**What is required:** In the Hollyoaks forum thread, where do Cameron and Jez start their new jobs?

**Given passage:**
= = =

Also in hollyoaks the hunters are forced to lve in the pitstop when newcomers the Ashworths move into there home. Cameron and jez start their new jobs at the students bar and tony plots and becca despairs when jake and nancy embark on thier sit-in at the hutchinsons flat. 


All my spoliers are from tv quick

----------


## Lennie

i read it, Justin isnt thinking straight, he's in a mess.

----------


## myvoice

Though judging by his recent treatment he is safer on the run than he is in prison.

----------


## Lennie

> Though judging by his recent treatment he is safer on the run than he is in prison.


I agree

----------


## myvoice

Did you watch the E4 episode Lennie???

----------


## Lennie

Yes, i did.

When he was outside he had a bully, now he's inside he got bullies all around him.

----------


## myvoice

Exactly. That guard just let Dean beat him up. You know the bit with the phone card when he was offering him money??? How creepy was that when he said something like,"I'm sure we can think of some way for you to repay me." N he sorter had the phone card under his throat. That freaked me out!!!!

----------


## Lennie

Yesterdays episode on ch4 was creepy especially the bit where that prison guard was talking to Justin in the cell, and getting too close

----------


## myvoice

The prison guard is just as bad as the inmates if not worse. When he spilt his tea on the floor Justin had just cleaned that made me sooo mad. Do you reckon they really pick on him coz he is good looking???

= = =

Source records
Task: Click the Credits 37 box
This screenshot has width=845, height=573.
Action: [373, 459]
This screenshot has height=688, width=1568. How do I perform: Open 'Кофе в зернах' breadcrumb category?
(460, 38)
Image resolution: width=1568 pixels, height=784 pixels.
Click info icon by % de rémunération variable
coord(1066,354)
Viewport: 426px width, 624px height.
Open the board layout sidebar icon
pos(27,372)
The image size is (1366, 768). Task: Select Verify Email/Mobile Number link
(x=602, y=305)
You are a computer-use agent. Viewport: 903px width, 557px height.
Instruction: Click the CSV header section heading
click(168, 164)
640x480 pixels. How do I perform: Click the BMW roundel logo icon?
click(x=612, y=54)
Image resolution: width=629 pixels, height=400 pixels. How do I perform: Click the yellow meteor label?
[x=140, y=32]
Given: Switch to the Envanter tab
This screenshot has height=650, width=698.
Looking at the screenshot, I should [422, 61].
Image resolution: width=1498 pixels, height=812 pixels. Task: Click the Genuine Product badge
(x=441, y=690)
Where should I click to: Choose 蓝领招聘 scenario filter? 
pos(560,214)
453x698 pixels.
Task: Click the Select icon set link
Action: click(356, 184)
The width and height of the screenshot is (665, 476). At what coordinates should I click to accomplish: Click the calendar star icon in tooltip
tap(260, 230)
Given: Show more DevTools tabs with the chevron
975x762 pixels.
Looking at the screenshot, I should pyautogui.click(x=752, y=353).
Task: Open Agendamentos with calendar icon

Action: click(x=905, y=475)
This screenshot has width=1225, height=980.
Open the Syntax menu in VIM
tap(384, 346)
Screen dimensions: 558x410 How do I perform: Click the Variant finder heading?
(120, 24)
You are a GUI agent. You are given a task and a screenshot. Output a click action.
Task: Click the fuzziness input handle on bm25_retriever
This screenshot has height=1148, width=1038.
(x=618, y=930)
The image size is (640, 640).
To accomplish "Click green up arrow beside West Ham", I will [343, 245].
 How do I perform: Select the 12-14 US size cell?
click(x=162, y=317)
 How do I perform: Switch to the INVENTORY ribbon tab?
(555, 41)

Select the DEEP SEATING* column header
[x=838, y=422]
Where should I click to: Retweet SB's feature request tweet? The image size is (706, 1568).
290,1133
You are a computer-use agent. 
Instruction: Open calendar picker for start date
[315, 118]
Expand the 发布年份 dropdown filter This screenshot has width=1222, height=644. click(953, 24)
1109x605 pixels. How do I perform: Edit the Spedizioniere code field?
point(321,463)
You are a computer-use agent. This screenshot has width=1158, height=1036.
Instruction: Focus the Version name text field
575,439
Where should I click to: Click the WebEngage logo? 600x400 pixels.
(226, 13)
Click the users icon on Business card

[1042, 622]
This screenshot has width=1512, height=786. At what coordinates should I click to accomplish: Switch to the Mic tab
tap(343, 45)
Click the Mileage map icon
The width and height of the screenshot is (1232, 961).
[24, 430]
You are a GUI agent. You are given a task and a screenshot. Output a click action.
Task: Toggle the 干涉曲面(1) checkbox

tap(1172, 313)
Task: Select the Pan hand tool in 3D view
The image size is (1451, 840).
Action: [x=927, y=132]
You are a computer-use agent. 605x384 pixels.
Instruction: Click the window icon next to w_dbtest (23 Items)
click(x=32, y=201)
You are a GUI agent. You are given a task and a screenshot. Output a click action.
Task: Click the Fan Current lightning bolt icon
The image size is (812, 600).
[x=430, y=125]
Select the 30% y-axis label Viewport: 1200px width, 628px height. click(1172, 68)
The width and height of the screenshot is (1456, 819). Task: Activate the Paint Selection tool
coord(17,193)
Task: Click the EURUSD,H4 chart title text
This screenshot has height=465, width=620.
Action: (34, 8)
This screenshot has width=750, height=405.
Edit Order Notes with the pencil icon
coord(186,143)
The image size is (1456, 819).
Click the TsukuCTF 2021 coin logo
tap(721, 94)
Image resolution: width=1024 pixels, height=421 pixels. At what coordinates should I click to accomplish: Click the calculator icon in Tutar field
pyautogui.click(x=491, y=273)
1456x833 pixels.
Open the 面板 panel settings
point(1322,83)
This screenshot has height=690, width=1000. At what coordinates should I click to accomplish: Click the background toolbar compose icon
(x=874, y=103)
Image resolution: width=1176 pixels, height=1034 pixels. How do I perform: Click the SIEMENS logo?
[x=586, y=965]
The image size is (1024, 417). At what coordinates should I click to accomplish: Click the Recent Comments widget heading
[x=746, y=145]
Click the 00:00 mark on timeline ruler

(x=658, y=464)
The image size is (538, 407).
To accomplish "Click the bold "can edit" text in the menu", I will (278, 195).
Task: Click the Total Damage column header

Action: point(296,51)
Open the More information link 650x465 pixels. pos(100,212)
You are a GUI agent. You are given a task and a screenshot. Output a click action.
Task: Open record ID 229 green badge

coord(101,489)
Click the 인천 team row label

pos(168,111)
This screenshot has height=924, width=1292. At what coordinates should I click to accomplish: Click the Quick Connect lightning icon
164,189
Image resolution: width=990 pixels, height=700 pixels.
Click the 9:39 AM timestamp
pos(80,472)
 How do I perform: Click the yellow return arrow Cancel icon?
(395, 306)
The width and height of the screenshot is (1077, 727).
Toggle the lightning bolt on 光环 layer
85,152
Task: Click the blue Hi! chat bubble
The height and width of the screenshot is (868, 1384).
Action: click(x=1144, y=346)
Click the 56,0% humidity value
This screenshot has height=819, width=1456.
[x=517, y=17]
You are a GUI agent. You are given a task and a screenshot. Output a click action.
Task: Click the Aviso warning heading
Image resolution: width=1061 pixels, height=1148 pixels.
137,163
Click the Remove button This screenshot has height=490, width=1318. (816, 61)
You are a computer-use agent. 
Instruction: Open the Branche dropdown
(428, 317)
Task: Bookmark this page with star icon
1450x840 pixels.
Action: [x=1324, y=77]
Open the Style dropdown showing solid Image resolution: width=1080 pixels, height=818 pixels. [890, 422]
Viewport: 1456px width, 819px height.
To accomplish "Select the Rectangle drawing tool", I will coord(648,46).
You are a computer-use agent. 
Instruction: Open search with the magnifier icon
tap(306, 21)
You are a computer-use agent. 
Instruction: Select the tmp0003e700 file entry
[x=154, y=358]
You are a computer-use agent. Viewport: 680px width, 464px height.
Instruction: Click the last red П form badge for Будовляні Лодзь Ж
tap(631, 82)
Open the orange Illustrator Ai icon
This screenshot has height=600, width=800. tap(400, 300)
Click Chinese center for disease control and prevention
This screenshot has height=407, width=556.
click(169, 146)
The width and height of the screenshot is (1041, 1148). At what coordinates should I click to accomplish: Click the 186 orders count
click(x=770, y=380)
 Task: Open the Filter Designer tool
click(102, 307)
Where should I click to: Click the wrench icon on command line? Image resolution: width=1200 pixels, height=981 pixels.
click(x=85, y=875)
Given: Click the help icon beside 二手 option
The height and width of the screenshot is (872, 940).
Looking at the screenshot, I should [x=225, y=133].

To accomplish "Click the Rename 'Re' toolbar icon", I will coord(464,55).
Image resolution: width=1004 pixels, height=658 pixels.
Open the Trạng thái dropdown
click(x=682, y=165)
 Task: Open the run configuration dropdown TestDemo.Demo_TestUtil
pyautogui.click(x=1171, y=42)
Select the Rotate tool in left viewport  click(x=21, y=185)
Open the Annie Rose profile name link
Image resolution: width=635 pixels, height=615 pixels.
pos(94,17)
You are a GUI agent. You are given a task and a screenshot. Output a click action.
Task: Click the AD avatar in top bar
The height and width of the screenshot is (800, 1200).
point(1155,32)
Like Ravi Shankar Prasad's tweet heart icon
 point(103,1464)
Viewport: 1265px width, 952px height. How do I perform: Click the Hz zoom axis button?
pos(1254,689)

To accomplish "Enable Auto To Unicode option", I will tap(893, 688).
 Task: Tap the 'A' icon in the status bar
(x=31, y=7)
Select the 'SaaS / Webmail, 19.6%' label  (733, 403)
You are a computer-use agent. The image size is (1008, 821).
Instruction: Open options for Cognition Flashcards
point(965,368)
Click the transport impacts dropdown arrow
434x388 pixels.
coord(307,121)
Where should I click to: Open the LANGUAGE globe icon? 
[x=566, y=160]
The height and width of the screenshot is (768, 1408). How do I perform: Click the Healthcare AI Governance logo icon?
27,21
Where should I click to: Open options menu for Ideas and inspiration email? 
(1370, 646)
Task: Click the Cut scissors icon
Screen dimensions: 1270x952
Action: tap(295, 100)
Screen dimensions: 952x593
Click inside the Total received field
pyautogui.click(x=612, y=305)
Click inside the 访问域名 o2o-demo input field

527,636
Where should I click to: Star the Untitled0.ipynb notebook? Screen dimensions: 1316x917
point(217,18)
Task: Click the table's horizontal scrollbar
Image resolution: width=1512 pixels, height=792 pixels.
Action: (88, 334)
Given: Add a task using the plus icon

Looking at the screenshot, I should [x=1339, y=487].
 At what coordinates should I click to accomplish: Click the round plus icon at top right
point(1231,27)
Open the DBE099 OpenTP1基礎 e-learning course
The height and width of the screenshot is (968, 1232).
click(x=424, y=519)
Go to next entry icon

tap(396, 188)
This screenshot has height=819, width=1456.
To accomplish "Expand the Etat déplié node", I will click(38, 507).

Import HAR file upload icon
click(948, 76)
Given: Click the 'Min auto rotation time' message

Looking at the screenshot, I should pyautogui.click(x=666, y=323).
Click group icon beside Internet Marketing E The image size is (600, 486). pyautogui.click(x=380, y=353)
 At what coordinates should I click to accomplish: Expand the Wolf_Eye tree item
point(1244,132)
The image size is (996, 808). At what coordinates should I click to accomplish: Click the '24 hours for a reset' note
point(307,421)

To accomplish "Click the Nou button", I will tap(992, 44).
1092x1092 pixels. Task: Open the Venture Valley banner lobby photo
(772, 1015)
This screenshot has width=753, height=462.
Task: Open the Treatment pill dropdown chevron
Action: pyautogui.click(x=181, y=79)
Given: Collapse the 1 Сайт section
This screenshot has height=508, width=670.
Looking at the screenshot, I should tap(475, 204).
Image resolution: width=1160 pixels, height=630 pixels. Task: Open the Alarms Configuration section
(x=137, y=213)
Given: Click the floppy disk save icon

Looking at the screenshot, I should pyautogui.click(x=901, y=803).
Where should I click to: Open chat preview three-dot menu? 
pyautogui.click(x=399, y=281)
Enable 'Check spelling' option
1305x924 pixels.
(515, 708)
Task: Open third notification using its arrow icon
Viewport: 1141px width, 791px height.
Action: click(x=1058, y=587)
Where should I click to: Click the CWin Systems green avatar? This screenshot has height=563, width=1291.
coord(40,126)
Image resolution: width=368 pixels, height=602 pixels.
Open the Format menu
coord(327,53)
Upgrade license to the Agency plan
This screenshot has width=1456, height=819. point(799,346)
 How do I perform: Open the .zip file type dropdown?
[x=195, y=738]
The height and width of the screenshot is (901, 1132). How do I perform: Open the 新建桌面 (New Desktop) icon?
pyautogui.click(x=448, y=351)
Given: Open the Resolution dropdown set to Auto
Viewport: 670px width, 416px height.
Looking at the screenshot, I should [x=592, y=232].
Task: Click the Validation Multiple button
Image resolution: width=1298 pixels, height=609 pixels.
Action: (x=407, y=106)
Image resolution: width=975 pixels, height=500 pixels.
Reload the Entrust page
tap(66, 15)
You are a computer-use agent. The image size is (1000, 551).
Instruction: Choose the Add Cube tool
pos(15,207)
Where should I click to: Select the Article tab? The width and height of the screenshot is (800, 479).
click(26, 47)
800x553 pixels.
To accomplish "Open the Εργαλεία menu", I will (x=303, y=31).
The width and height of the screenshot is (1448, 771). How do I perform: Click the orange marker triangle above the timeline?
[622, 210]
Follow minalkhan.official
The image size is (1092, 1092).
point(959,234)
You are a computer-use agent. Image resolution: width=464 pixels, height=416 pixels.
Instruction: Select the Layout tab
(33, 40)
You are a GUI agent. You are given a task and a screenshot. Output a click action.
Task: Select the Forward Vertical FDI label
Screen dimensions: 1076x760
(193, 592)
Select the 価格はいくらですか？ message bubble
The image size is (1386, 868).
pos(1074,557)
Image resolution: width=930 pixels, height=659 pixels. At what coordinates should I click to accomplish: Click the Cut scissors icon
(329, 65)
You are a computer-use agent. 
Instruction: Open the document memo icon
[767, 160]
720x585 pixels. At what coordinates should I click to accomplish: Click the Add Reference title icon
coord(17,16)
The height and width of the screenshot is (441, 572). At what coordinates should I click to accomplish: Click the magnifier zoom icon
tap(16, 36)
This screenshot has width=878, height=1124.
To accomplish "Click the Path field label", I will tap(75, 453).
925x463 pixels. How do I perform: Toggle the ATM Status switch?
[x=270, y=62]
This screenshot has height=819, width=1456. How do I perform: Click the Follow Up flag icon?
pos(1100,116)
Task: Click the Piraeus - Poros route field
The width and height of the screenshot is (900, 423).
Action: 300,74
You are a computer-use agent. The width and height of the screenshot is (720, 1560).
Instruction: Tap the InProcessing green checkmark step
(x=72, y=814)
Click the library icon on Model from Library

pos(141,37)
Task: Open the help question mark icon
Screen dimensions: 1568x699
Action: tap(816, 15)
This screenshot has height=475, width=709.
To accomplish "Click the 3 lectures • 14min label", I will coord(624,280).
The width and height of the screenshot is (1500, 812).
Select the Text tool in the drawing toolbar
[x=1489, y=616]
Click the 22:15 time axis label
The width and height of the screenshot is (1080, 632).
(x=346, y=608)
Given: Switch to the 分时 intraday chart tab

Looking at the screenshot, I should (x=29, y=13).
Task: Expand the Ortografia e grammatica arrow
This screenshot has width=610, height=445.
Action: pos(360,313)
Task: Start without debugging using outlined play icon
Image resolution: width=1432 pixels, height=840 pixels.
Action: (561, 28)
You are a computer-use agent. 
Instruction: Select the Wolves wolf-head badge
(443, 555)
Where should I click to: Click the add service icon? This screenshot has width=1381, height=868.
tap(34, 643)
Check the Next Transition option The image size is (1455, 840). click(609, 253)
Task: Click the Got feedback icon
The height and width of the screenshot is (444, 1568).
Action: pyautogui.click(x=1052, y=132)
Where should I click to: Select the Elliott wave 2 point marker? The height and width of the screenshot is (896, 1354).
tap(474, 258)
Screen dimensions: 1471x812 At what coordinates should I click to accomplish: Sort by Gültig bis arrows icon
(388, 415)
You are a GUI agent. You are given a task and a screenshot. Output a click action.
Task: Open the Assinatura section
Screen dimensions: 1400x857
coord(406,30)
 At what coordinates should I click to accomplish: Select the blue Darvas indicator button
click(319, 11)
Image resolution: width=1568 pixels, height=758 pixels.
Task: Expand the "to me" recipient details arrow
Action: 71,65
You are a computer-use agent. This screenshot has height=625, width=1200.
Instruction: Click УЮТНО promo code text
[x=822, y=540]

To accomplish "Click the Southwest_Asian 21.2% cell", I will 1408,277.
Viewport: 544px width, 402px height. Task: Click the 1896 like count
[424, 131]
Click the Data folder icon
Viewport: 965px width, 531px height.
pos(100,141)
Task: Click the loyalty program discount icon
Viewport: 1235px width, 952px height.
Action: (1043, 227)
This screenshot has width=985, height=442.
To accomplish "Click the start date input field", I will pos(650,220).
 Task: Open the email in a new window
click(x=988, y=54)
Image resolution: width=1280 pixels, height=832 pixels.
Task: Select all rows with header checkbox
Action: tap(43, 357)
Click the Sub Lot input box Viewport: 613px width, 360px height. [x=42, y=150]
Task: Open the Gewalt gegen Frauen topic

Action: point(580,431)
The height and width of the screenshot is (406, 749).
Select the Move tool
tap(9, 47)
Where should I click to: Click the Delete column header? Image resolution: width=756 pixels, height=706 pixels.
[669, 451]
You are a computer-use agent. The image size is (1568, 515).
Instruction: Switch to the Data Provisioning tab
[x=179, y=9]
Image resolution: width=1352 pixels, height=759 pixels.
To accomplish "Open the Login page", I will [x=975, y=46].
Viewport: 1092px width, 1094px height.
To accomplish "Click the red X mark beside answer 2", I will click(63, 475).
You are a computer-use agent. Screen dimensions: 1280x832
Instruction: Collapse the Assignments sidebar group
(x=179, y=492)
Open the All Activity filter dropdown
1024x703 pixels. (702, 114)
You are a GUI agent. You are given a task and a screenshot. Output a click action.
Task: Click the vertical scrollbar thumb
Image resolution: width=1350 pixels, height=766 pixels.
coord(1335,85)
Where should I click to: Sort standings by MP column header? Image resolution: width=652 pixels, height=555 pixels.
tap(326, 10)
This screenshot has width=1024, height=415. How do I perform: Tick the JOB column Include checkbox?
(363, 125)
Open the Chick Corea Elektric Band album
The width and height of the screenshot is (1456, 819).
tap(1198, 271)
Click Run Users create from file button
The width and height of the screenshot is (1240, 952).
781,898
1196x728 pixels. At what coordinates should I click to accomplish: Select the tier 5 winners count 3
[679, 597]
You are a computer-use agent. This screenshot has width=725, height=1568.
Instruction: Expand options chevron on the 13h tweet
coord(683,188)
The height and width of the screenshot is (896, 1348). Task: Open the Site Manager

= = =

**Solution to the exercise:** At the students bar.